The challenge, he said was the lack of competition.
“There seems to be no alternative to the larger services. Because of this network effect, because the first mover advantage. When you get a Google or a Facebook or Twitter in place, they never seem to leave,” he said.
That centralization of power in a single point poses a danger, he said. One solution would be a federation of thousands of connected social media platforms, so one could be filtered, scrutinized, or abandoned if it wasn’t working.
Snowden blamed Silicon Valley’s desire for massive, world-eating services that take over. He warned that in the past, monopolies grew quietly, achieved a prominent platform, operated carefully and rationally to maximize profits. Then, once they got big and unstoppable, they became less careful and “more muscular,” trampling not just customers but paradigms, he said.
Tech executives are “asking us to accept a status quo in which we set aside competition in favor of scale. But we should be cautious,” he said. “To have one company that’s so powerful as to reshape the way we think -- I don’t think I have to describe how dangerous that is.”
Snowden answered questions from the audience. One attendee asked him how to protect individual privacy while working for change.
“The first thing is to care, and signal that you care. Be that person at Thanksgiving who brings it up. Don’t ruin Thanksgiving over it,” he said. “But really the most important thing is to make your voice heard.”

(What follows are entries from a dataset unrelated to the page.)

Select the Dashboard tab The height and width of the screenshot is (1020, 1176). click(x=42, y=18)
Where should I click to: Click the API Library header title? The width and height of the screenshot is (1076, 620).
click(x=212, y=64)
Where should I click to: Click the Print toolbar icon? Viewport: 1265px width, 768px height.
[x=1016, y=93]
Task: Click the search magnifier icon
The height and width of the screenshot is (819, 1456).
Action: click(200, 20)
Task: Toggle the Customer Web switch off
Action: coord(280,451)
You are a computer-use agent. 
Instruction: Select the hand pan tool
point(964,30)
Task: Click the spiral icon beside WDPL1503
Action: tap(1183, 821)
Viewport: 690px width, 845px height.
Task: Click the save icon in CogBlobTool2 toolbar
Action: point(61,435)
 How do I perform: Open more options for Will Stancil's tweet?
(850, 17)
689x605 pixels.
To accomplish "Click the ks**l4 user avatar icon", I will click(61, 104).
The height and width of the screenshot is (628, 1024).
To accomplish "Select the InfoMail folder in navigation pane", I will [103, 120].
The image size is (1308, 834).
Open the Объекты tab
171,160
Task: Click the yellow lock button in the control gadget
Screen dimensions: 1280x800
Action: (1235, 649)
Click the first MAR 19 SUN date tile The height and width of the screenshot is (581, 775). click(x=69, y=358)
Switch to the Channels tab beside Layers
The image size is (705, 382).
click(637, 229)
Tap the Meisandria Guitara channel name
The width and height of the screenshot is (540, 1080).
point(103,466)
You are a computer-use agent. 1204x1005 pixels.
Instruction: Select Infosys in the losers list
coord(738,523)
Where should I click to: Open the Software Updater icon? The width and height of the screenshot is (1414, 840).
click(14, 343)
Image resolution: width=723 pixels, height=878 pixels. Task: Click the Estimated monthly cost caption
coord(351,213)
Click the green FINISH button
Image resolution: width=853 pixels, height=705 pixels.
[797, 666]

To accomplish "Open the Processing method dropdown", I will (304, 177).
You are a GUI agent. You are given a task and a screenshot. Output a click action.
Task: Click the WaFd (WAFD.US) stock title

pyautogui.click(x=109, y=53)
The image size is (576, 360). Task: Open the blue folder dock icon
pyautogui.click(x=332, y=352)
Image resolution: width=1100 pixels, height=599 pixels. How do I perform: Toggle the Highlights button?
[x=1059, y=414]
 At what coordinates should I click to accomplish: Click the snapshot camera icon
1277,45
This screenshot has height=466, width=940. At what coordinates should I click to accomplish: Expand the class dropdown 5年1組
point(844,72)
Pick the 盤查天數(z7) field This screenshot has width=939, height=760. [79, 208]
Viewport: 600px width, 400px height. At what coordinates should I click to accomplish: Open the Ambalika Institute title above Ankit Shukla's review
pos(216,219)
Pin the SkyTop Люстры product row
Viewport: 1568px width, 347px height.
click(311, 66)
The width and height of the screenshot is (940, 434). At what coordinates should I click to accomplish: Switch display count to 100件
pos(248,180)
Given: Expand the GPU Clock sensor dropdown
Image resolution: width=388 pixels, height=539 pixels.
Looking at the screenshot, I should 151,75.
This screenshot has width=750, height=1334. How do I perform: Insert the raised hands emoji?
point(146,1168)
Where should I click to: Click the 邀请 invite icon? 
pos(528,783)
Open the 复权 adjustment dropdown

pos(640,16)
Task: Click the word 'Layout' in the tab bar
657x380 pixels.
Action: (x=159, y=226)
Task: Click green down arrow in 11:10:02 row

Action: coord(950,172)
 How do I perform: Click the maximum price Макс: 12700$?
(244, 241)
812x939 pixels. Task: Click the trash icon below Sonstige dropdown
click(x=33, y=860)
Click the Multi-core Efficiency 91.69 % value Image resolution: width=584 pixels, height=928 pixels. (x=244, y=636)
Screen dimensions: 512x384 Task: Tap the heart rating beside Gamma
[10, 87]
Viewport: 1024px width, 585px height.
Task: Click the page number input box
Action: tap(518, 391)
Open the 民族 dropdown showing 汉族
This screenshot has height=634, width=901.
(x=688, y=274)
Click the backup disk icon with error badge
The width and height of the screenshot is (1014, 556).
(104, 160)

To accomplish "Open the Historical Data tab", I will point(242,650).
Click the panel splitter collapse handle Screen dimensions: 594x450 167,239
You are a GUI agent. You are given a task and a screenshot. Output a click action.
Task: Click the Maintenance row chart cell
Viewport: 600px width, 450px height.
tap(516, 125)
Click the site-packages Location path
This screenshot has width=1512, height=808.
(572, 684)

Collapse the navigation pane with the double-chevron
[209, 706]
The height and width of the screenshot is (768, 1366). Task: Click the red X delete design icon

He suggested using apps like Signal and donating to organizations like the American Civil Liberties Union, the Electronic Frontier Foundation, and the Freedom of the Press Foundation which work to educate politicians, reform laws, and work through the courts “to get that better brighter more free world.”
The rapid pace of technology, from cell phones to augmented reality means no one can predict whether a new kind of tech is a blessing or a curse, he said.
“What we can say is that we are living in a moment of possibility that will allow us to reshape not only the way we relate to technology but the way we relate to each other.”
The second annual Real Future Fair featured speakers on police reform, the future of work, diversity in tech, and internet harassment. After last week's election, the event organizers decided to give away free tickets.
Snowden's next stop on the virtual Bay Area lecture circuit is in Febrary at City Arts and Lectures.